The APNs visited patients during hospital stays and at least twice at home after discharge. The nurses were available for more home visits as needed, and they called the patients weekly and were available by phone seven days a week.

“The feedback has been overwhelming and very gratifying,” Naylor said. “One thing we’ve learned is that discharge planning requires the clinical acumen and the expertise of an APN to coordinate resources [for patients].”

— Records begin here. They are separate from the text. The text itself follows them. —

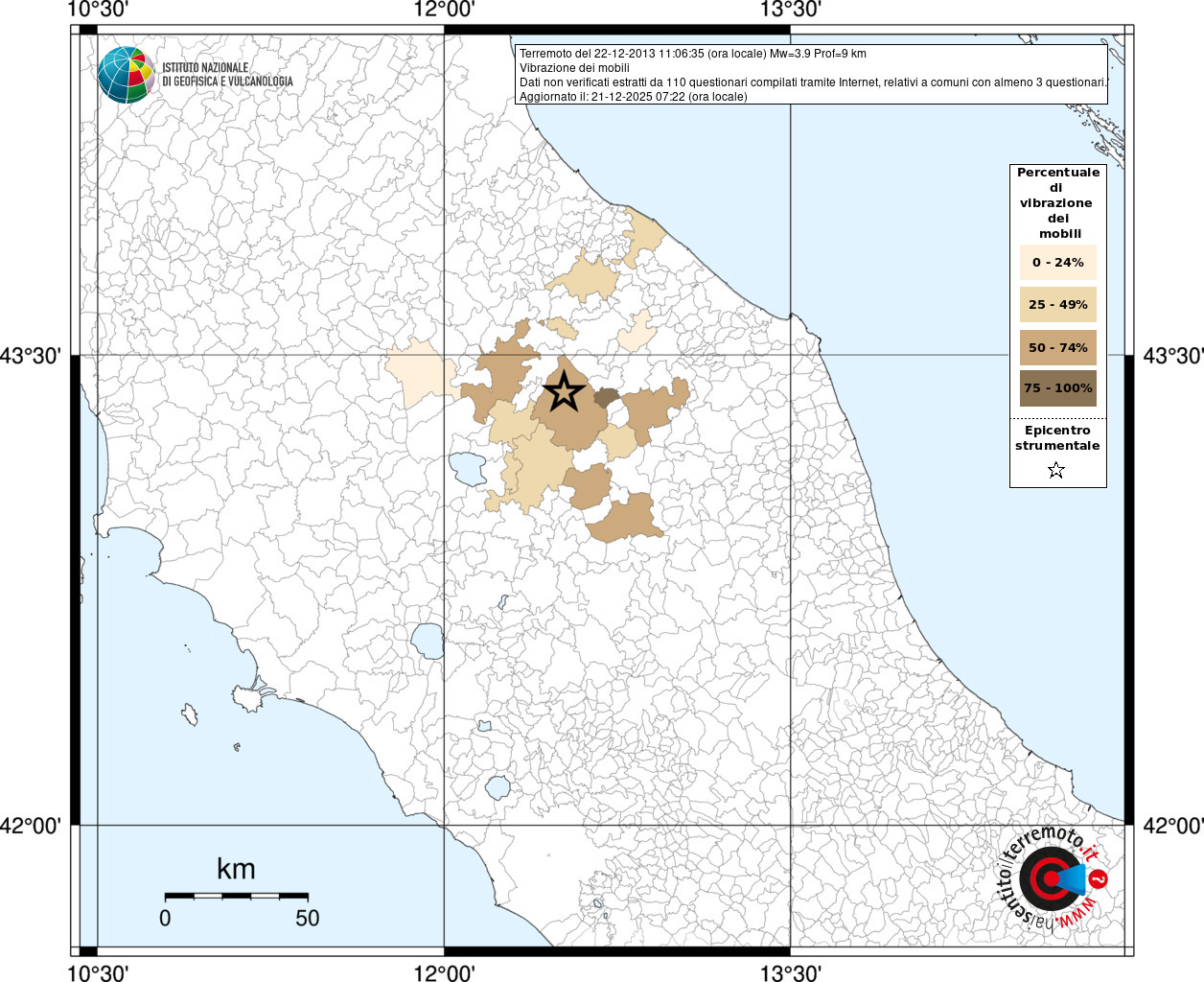Click Lake Trasimeno on the map
This screenshot has width=1204, height=982.
468,468
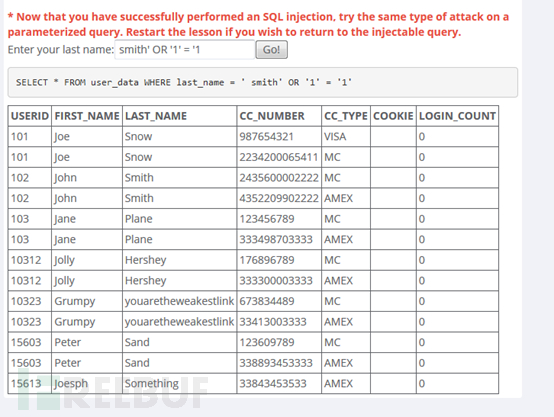The image size is (554, 417).
Task: Click the FIRST_NAME column header
Action: (87, 116)
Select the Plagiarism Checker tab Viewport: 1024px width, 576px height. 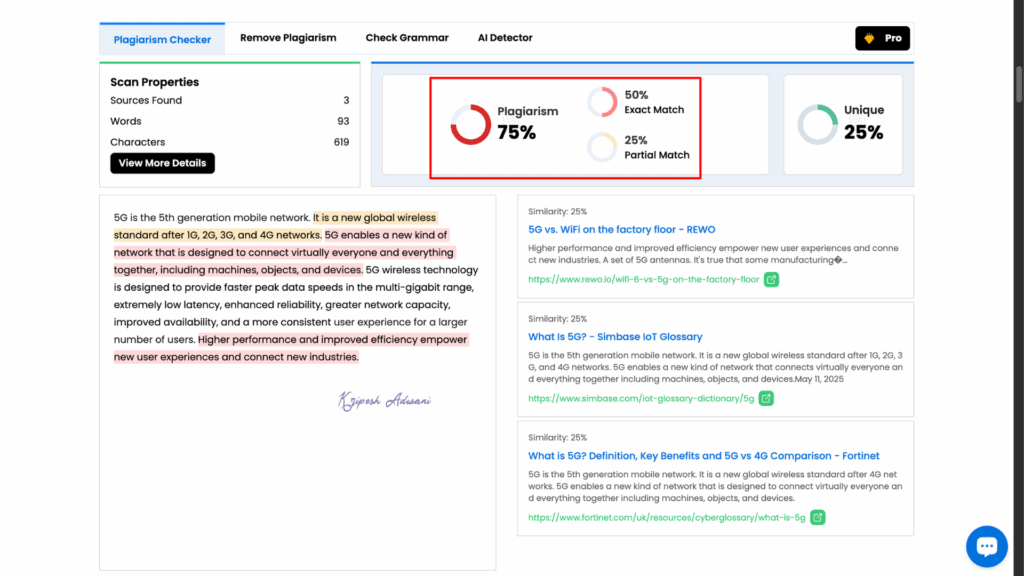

By 24 weeks after discharge, only 20 percent of the group on the special discharge plan had been rehospitalized, compared with 37 percent of a similar control group. The intervention group also had fewer hospital days and about half the total health services costs as the control group.

Nursing, social work

Advanced practice nurses and other healthcare providers play a big role in discharge planning because patients are going home sooner and sicker due to the pressures of the managed care environment. “There’s less time for educating them and for follow-up and reinforcement,” Castiglia said. “Materials are sent home with the patient, but that doesn’t mean they are read or understood.”
Along with advanced knowledge and preparation in clinical practice, many APNs have counseling, education, and organizational experience, which makes them suited to the intensive patient and caregiver contact needed in discharge planning, Castiglia said.
At the DuPont Hospital for Children in Wilmington, Del., a nurse practitioner is part of the hospital’s discharge planning team. However, a social worker coordinates the planning teams, said Edward Woomer, MSW, director of social work at DuPont.
DuPont’s discharge planning teams also include a floor nurse, a physician, and sometimes others, depending on the patient’s needs, which can range from financial assistance for medication to physical therapy referrals, Woomer said. DuPont’s discharge planning staff developed a quality assurance study to look at delays in patient discharges, Woomer said. “Those who leave the hospital on time do so due to the intervention of a lot of people,” he said.

AIDS plan

Discharge planning can be especially important for HIV-positive patients and for those who have developed full-blown AIDS.
Volunteers do the discharge planning at the New York-based AIDS in Prison Project/HIV Information Hotline, where peer educators help those who have been incarcerated plan for life outside.
Risk factors for their patient base include no health insurance or source of income, homelessness, no prior regular health care, active substance abuse, psychiatric diagnoses, neurologic or cognitive deficits, a history of noncompliance with healthcare or social service arrangements, and no support system. The program provides short-term case management and assists with housing, medical appointments, and educational and vocational counseling.

“I think we’re successful because we do what needs to be done,” said Ruben Rodriguez, hotline supervisor. “We want to get people on their feet as quickly as possible.”